Writing for the majority, Barrett warned that the government's interpretation of the law "would attach criminal penalties to a breathtaking amount of commonplace computer activity."

"If the 'exceeds authorized access' clause criminalizes every violation of a computer-use policy, then millions of otherwise law-abiding citizens are criminals," she said. "Take the workplace. Employers commonly state that computers and electronic devices can be used only for business purposes. So on the government's reading of the statute, an employee who sends a personal e-mail or reads the news using her work computer has violated the CFAA."

Joined in dissent by Roberts and Alito, Thomas, however, said Van Buren disregarded a limitation on his access to the government database when he used it to access the license plate information for Albo.

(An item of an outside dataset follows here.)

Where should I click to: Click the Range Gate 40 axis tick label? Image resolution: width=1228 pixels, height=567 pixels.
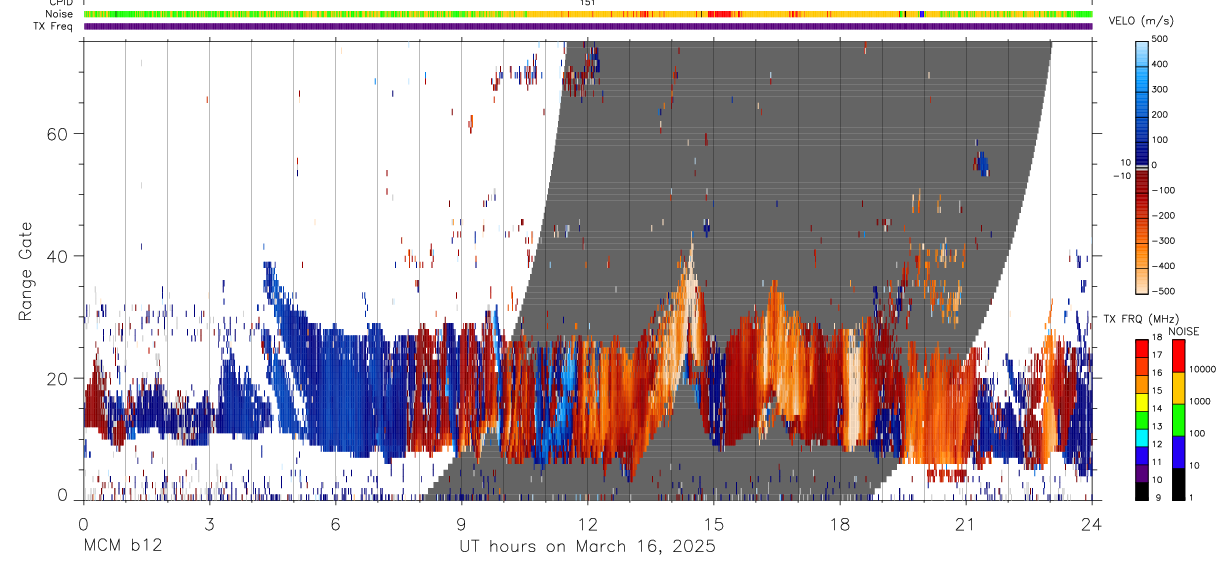tap(56, 256)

"The question here is straightforward: Would an ordinary reader of the English language understand Van Buren to have 'exceed[ed] authorized access' to the database when he used it under circumstances that were expressly forbidden?" he wrote. "In my view, the answer is yes. The necessary precondition that permitted him to obtain that data was absent."

Oral arguments in the case were heard remotely November 30, 2020. The Supreme Court is set to wrap up its term in the coming weeks.